Which brings us to Live, which is the crown jewel in our product line. It is no exaggeration to say that Live is the Home and Entertainment Division. Without Live, we are just another hardware and software vendor. With Live, we are an ISP that doesn’t actually have to spend money to move packets. The current Live service is engineered to take us through our most optimistic Xenon projections. We will be about halfway through Jakarta’s life cycle before we have to sink significant capital to increase Live capacity. Live requires traffic to flow on our infrastructure only during the meetup and resync phases of the protocol. In-game traffic is peer to peer. Live is our future: a continuing income stream that is almost entirely margin for a minimal customer support load. It’s pure gravy.
Our goal for Xenon is, and must be: 100% attachment rate for Live. That’s the brass ring.
You, I, and Steve all know that we won’t actually reach 100%, but that’s the goal. The hardware will make getting online easier than they can imagine. We’re going to push the customers before they buy Xenon. We’re going to push them when they open the box. The parameters of the offering are still up in the air, but as far as I’m concerned, 6 months free isn’t out of the question. Every step of the experience is going to let the customer know that if they don’t join Live, they will regret it forever. Live represents the difference between our product and the competition. Live represents an experience you share with your friends. The competitors’ products are something you use to sit in your house and play with yourself.

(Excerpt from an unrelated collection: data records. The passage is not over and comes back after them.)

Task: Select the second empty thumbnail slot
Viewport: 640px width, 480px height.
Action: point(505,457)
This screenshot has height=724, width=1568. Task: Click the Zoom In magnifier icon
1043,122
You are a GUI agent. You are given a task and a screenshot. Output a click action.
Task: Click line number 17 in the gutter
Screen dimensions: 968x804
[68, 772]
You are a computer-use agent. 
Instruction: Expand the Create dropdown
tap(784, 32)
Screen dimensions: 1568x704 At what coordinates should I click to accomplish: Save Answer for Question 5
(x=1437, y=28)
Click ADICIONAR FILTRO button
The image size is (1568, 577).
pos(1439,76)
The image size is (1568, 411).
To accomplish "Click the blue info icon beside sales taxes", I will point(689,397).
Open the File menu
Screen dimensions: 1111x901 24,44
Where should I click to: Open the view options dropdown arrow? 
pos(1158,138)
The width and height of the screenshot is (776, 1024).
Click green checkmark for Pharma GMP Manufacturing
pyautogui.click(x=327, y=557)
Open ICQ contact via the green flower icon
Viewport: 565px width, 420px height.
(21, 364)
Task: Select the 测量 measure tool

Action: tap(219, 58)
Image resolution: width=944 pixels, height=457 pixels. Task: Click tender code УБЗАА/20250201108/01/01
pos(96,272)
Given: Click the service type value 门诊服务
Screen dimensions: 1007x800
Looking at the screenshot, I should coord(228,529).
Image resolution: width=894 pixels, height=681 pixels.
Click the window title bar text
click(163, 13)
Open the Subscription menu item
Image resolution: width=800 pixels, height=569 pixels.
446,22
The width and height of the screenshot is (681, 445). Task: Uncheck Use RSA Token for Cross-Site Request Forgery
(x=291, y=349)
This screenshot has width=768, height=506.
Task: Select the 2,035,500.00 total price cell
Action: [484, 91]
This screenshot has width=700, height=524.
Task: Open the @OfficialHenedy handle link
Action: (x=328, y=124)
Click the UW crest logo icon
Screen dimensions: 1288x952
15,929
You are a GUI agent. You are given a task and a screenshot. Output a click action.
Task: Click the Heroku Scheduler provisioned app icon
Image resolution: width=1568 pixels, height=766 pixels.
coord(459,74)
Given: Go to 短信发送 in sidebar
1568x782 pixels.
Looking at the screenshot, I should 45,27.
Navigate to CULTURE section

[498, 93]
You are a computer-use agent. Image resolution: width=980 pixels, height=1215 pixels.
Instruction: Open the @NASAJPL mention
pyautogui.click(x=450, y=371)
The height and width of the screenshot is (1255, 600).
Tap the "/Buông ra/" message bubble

Innovative games, easy development for third party publishers, and Live. That’s the big picture, guys. That’s the message we want to send over the next ten months. The gaming press will try to define the debate in terms of who can push the most pixels. Even though we’ll win those comparisons, that’s not on-message. While you’re heads-down meeting your commits this summer, take a minute every so often and just repeat to yourself: Innovation, ease of development, and Live. If we hit those marks, we win the war.
That’s the story. That’s where we’ve been, and you all know where we’re going: to the very top of the market. So let’s get out there and execute, execute, execute!
“Win those comparisons?” They’re hallucinating. PS3 and Cell Processing are going to leave the Xbox in the dust.
As he points out, Live is the only thing that matters. That’s why I just don’t care as much about my PS2 or my GameCube. Live nails everything perfectly, and the only PC experience that compares is the MMORPG market (which has to nail this, although none of them have gone after voice yet).
I’d complain bitterly about the dropping of the HD, but the reality is that I got screwed when my XBox failed, and they shipped me a replacement one without copying over the contents of the HD. And some games (I’m looking at *you* Tecmo) refuse to let you copy files onto a memory card. So if the HD hadn’t existed in the first place, Xbox DVD failure would != data loss. Plus, flash cards are much bigger now than they were when the PS2 came out, but save games really aren’t. So meh.
(Yes, I could have copied off what files I could have first, but it honest to god didn’t occur to me that they’d do a whole unit replacement. “My bad” I guess.)